In a couple of years, crossing the 1Gbps threshold with a WiFi access point will be routine. That access point will likely have two radios, one for each major spectrum band, and support a host of older flavors for compatibility. Eventually, WiFi will approach the robustness and speed needed to make it a completely viable replacement for Ethernet for most users.
In today's pipeline are optional enhancements to 802.11n that have been in the works since the standard stabilized at the IEEE engineering group nearly three years ago. These enhancements will increase range and performance by up to a couple orders of magnitude, offering raw data rates of 450 Mbps and 600 Mbps.
The slated improvements will also correct for black holes, where current 802.11n gear's signals don't reach unless an excessive amount of overlapping devices are installed at relatively high expense. Even better, the boosts to 802.11n are just the start. A new IEEE committee is working on fast WiFi that will hit a raw encoding rate of 1 gigabit per second (Gbps).

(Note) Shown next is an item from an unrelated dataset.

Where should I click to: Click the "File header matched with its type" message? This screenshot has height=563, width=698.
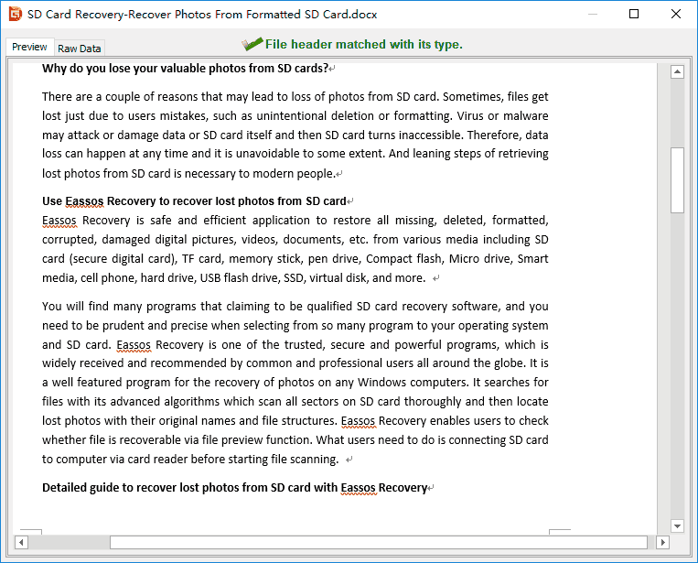363,44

All these higher speeds will be eminently affordable and reasonable choices for small-to-medium-sized businesses. It may even be possible to achieve higher performance (both for speed and network consistency) by spending less than a network upgrade would cost today: fewer, more powerful access points with better coverage may wind up saving money.
The need isn't always for speed: it may be better to have a network that works in the worst circumstances, with tons of users moving lots of data, than to move additional raw data. With the popularity of watching video (for business purposes, no less), the growth in the size of standard document files, continuous network backups, and other network loads, network capacity, quality, and support for simultaneous users and heavy-load applications will become increasingly important.
Faster WiFi paradoxically also means that more wired infrastructure is needed. With individual access points able to pump out a dual-band total of several hundreds Mbps, and future dual-band devices topping 1 Gbps, more robust and higher-performance backhaul will also be needed.
From a tiny nut, a great oak
The 802.11n standard has come a long way from its contentious origins, when MIMO (multiple in, multiple out) antenna arrays were seen as impractical, expensive, and beside the point of pushing data over the air. Now, in addition to 802.11n, all 3.5G and 4G cellular wireless standards either require or allow the use of MIMO for better coverage and performance.
At a time when 802.11g could only deliver 20 to 30 Mbps of real throughput out of a potential 54Mbps raw data or "symbol" rate, the idea of 150Mbps with 75 to 100 Mbps of actual throughput was pretty stunning.
But it got better. By the time manufacturers coalesced their efforts—after a cantankerous process—around a single approach for 802.11n, it was clear that all access points and adapters would support two radio streams, each of which would be able to handle a raw rate of 150 Mbps, for a combined 300 Mbps.
Each stream is a chain of radio components that share antennas. For sending, each stream transmits uniquely and simultaneously across space, using signal reflection in the environment in the same way that a billiards player uses bumpers to strike a ball. This is called spatial multiplexing: multiple signals encoded using space as a parameter. A receiver decodes the signals across multiple antennas, dumping each stream into a unique radio chain.
A receiver with a like number of radio chains, and often a similar number of antennas, can interpret the directionality of signals, sifting out separate streams to reconstruct the original message.
For instance, a 2x2 (two transmit, two receive) antenna array is often paired with two radio streams, or a 3x3 with three radio streams. Some devices with two radio streams might have 2x3 arrays, in which three receive antennas are used to improve signal differentiation and range.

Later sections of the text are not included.